This is like a macro level version of finding a distant uncle (your parents third cousin or something) that's actually younger than you. Pretty comical actually in joint family settings to call them, especially if girls, as auntie lol, because technically you're not wrong.

theImmortal
06-11-2018, 09:57 PM
So only way I can think of that mutation rate is faster in a more prolific/"recent"(lier defined mrca) line than its undefined brother is that the more prolific line besides being more prolific is also reproducing at an earlier age. Example if I am P*(xQR) and my brother is the first R*, and I'm having 1-2 sons while my brother is having 16 sons, and then my sons continue having sons at 25-30 years age while my nephews are having sons maybe 14-15 years old? Maybe prolific-ness has something to do with age at which viable children can be produced, in which case there would end up being more mutations in a person downstream of a R1a than a P*.

This is like a macro level version of finding a distant uncle (your parents third cousin or something) that's actually younger than you. Pretty comical actually in joint family settings to call them, especially if girls, as auntie lol, because technically you're not wrong.

I like this theory...a lot.

More prolific = more desirable/greater fitness = earlier lifetime procreation = more generations = more mutations.

This would explain why we seem to see one SNP rate per generation across the population in the present, but another across the population over time. And it definitely meshes with the idea that this coincides with pillaging/conquest.

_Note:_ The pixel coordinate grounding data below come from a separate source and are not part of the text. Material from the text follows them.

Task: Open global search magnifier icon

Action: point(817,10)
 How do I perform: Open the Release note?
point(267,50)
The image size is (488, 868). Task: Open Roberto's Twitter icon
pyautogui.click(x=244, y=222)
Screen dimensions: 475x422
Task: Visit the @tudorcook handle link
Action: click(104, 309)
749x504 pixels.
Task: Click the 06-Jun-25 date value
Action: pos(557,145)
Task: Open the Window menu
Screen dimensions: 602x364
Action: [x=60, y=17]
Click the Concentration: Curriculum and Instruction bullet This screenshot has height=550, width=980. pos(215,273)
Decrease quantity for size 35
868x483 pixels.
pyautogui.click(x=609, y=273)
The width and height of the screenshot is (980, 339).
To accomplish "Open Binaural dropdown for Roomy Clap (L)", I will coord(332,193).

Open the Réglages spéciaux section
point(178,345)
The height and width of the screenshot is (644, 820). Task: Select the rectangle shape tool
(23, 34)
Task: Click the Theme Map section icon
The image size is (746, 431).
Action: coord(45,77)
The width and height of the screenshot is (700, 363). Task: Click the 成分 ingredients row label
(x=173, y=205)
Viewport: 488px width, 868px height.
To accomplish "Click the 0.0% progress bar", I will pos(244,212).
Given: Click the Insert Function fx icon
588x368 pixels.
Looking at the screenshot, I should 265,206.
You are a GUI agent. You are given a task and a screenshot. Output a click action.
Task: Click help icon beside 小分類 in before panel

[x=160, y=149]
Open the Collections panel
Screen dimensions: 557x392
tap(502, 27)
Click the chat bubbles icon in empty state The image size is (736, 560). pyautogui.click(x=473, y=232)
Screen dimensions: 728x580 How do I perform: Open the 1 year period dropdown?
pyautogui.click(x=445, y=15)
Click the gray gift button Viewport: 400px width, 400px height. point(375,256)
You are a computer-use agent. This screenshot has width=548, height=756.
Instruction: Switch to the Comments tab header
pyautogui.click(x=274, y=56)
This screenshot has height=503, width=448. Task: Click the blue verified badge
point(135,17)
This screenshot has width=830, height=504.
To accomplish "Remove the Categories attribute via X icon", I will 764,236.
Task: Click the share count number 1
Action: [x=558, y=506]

On a side note, makes me feel better that my slightly higher SNP rate might not mean that I'm sitting on a line that's just waiting to be killed off :)

RobertCasey
06-12-2018, 01:22 PM
For more prolific lines - your current sample size is much greater, so you currently observe higher mutation rates. The mutation rates themselves do not change except for random statistical variation for smaller sample sizes. If you are finding TMRCA for very old haplogroups - over 2,500 years, the observed rates are much less since in that time frame, over 99 % of male lines have become extinct just due to random statistical variation. Between, 1,000 years and 2,500 years, for prolific lines (like L226 that is 1,500 years, has 125 Big Y tests and over 1,000 testers with 37 or more markers), I recently had to shift from 70 years per YSNP to 60 years per YSNP from my previous analysis when only there was 35 % less data available. There are a few surname clusters (people who share the same ancestor who first used surnames around 1,000 years ago - Ireland where clan names were first used) that have 100 to 200 testers for just one surname cluster. These people are getting one YSNP per generation (or every 30 years).

For L226, we also make extensive usage of YSNPs in complex areas and inserts/deletes. If these are removed, our YSNP mutation rate drops by 20 to 40 % depending on which path of the L226 haplotree you look at. YFULL uses 130 years per YSNP as they are estimating older haplogroups and do not allow the usage of YSNPs in complex areas or any inserts/deletes. As a L226 admin, I use 60 years per YSNP for my current sample size. Once my sample size increases another 50 to 100 %, this will surely drop to 50 years per YSNP.

I know that these adjustments are required due to surname cluster dating. If I do not lower the years per YSNP mutation, YSNP branches become much younger than surname cluster dates. Estimating dates based on surname are much more reliable than YSNPs, so I adjust the YSNP branch mutation rate to minimize the over running of the surname cluster dating. We now have around 25 surname clusters under L226 which helps calibrate the years per YSNP mutation value.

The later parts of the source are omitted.